Densho Digital Archive
Loni Ding Collection
Title: Spark M. Matsunaga Interview
Narrator: Spark M. Matsunaga
Interviewer: Loni Ding
Location: San Francisco, California
Date: April 17, 1987
Densho ID: denshovh-mspark-01-0001

<Begin Segment 1>

LD: So let's start off by saying what it was that was the hardest for the Nisei.

SM: The difficulty over and above what men of the 100th Battalion, 442nd faced, facing the Military Intelligence Service language group, was that while the members of the 100th Battalion, 442nd could go out into combat, one battle, and prove their loyalty, the Military Intelligence Service people were not sent into combat as combat soldiers. They were there as interpreters, and they were translating documents, Japanese documents, and also interviewing captured Japanese soldiers. And, of course, the Japanese looked upon them as traitors. And the Americans did not quite trust them until such time as they could prove that they were indeed loyal Americans. And this was a difficult thing as I saw it. So, in fact, they were faced with gun pointing at them from the front, and, of course, gun at their backs even. Until such time as they proved that they were in fact Americans. And many a time, the results of the translation, of the interpretations were not immediately evident.
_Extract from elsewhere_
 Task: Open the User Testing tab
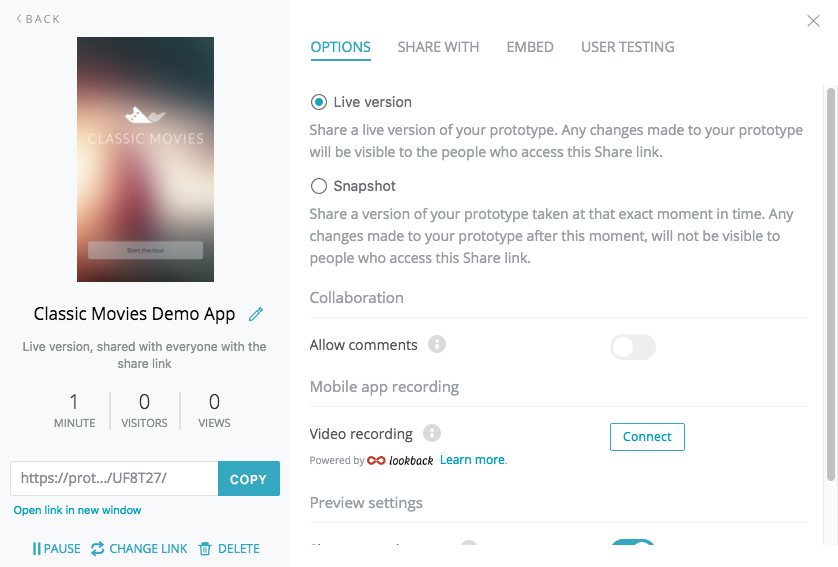627,47
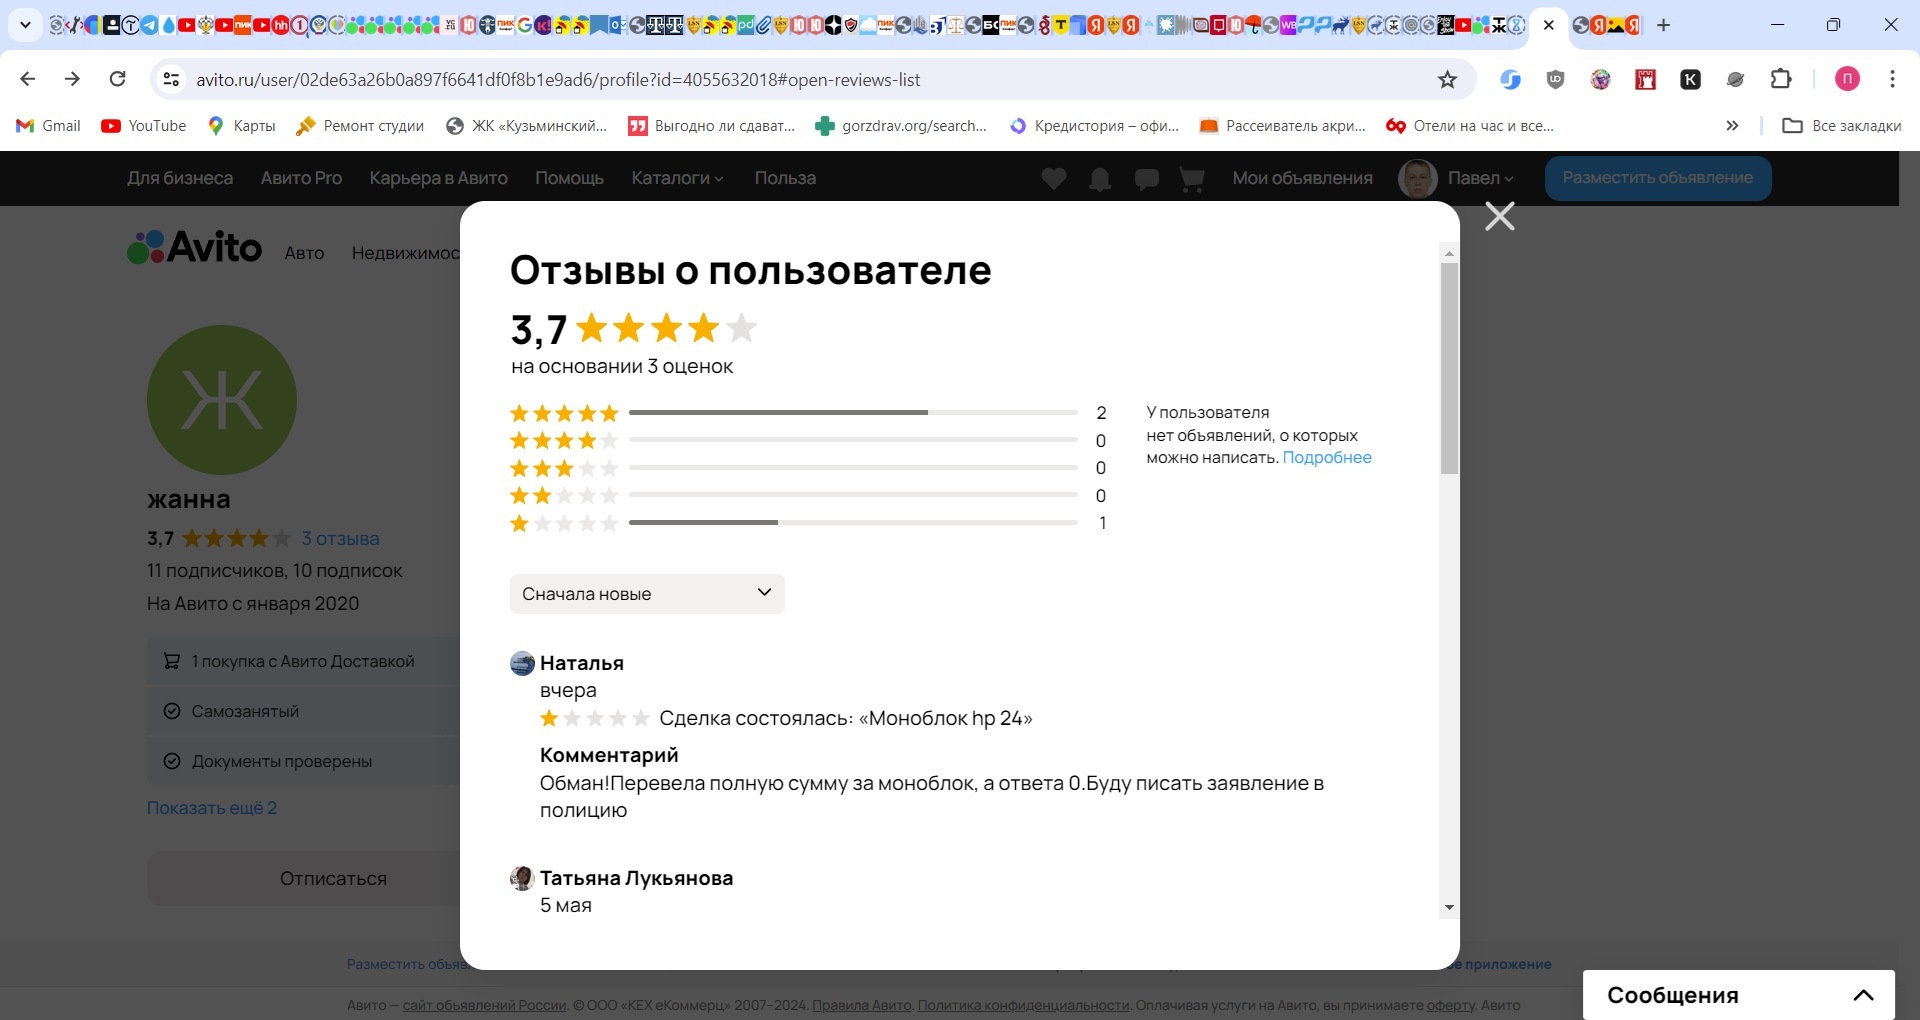Collapse the 'Сообщения' panel chevron
The height and width of the screenshot is (1020, 1920).
[x=1864, y=994]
LD: How did you think the Nisei did prove, how do you think they went about proving who they were?

SM: Well, of course, in time, by use of their language, there were many who commanded the enemy to surrender. I know of a number of instances where the MIS men -- when I say MIS, Military Intelligence Service men -- were trained in Japan. They were the so-called Kibei group, Americans born in the United States but trained in Japan as a youngster. And some of them, because of the military training requirement in Japanese schools, had that training in order to be able to give orders to Japanese troops. And when they were dressed in Japanese uniform, for example, in Japanese officers uniform, well, the Japanese soldiers themselves, the troops, didn't know the difference. And when they gave orders to surrender, they did surrender in compliance with the orders issued by this American masquerading as a Japanese officer. And because his Japanese was perfect, then they, the enemy, didn't know the difference. Whereas we did, our American officers did. But whenever they put on that Japanese uniform, they endangered themselves against their own troop. Because American troops didn't know the difference, couldn't even distinguish one from the other. So, in fact, I would say that the MIS group out on the battlefield faced even greater dangers than we of the 100th Battalion/442nd did. I happened to serve with the MIS only after I had served with the 100th Battalion/442nd over in Italy, and having returned to be discharged because of my wounds. But then I was assigned to MIS basically to teach infantry tactics to the students. Although my principal duty at that time was to go into the Midwest and eastern cities to prepare the business community to accept those who were interned, Japanese Americans who were interned in the so-called "internment camps," which were, of course, in effect, American-style concentration camps.